Phillip: [00:29:29] Right. It's not a requirement. Right.

Seyi: [00:29:32] And you need to decide whether or not the things on the other side of the token gate is something that you want enough to connect your wallet. That's your choice. The other thing is that there's a lot of work being done, like privacy chains and zero knowledge pros and those kind of things. And I think that will definitely improve just the privacy that users have. And we're going to see those capabilities also rolled out in these systems where users are going to be almost essentially say, you can see this token and that's it. That's literally what I'm presenting to you. You can do what you want with that information.

Phillip: [00:30:16] So just to clarify, my rudimentary understanding is so there are new and emergent ways of different protocols, again, to use a different but like a different spec for a different type of a a coin or a token that may give zero knowledge around the wallet that actually holds it. And so we're not exposing who this person is and all of their activity, and we're not able to unscramble it all over time so we can identify the person because that sounds from an adtech to Web3 founder sounds like a lot of the in mass adoption we don't need a third party cookies be damned. Like all that works done for you because we can attribute anything, theoretically.

Seyi: [00:32:36] Theoretically. And there are a bunch of people working on like attribution in Web3. Right now there are very few places where the real world, and I consider the Internet that we use on a day to day basis as part of the real world now. It's like the real world and Web3 it's kind of like the meat. They're not that many places where they meet. I think over the next decade, they're going to be a lot of those. And I think attribution of Web3 actions will also perform part of like what people kind of consider, but I think the most important thing will be that customers, individuals, human beings will have the opportunity to say, "I want to do this now. I want to identify myself now." Or "I don't want to." And that's your choice. And you can do that. Right now I don't really have a choice and work out like this browser. And every time I go somewhere, everybody sees exactly what I see. I don't really have a choice with that.

Brian: [00:33:42] It's interesting. We're talking about the future, what's going to happen in five, ten years from now. We're talking about it from a technology perspective. One of the things that I think at Future Commerce we try to emphasize as much as possible is that the future is inherently a human story. And the way that humans function and what they care about will will be a part of the future, and technology will play a role in enabling that. And so I'm thinking about how things get done by humans. And I think the answer to this is that humans often organize themselves around things they can make money on.

Phillip: [00:34:33] Capitalism, baby.

::::

#### TO BE DONE
[1] Using the transcript, decide whether each statement agrees with it: (a) Seyi says whether to connect a wallet to get past a token gate is up to the user. (b) Brian says the future is inherently a technology story. (c) Seyi expects more places where the real world and Web3 meet over the next decade.
[2] According to the transcript, what does Brian say humans often organize themselves around?

#### DATASET EXTRACT
::::

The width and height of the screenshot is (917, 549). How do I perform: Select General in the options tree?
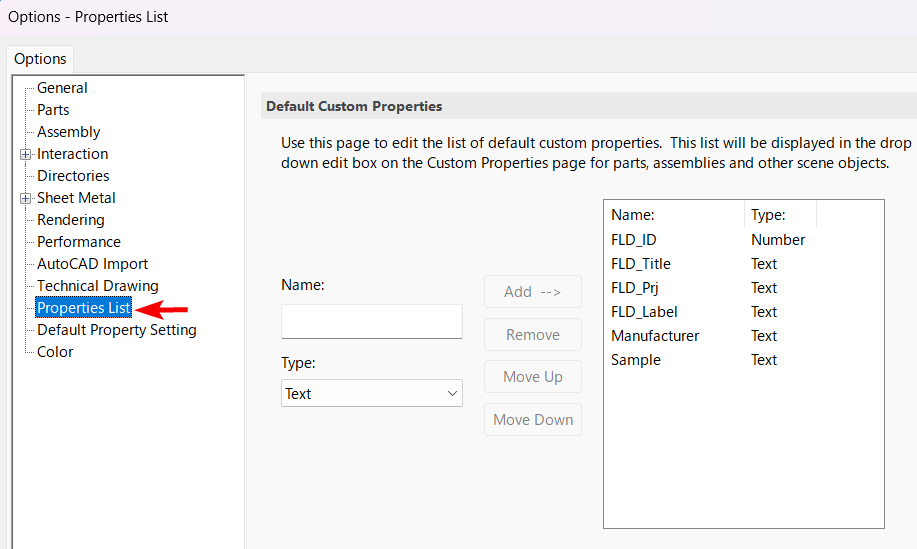62,88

::::

#### EXPECTED RESPONSES
[1]
(a) Yes: "you need to decide whether or not the things on the other side of the token gate is something that you want enough to connect your wallet. That's your choice."
(b) No: "the future is inherently a human story."
(c) Yes: "I think over the next decade, they're going to be a lot of those."

[2] Things they can make money on.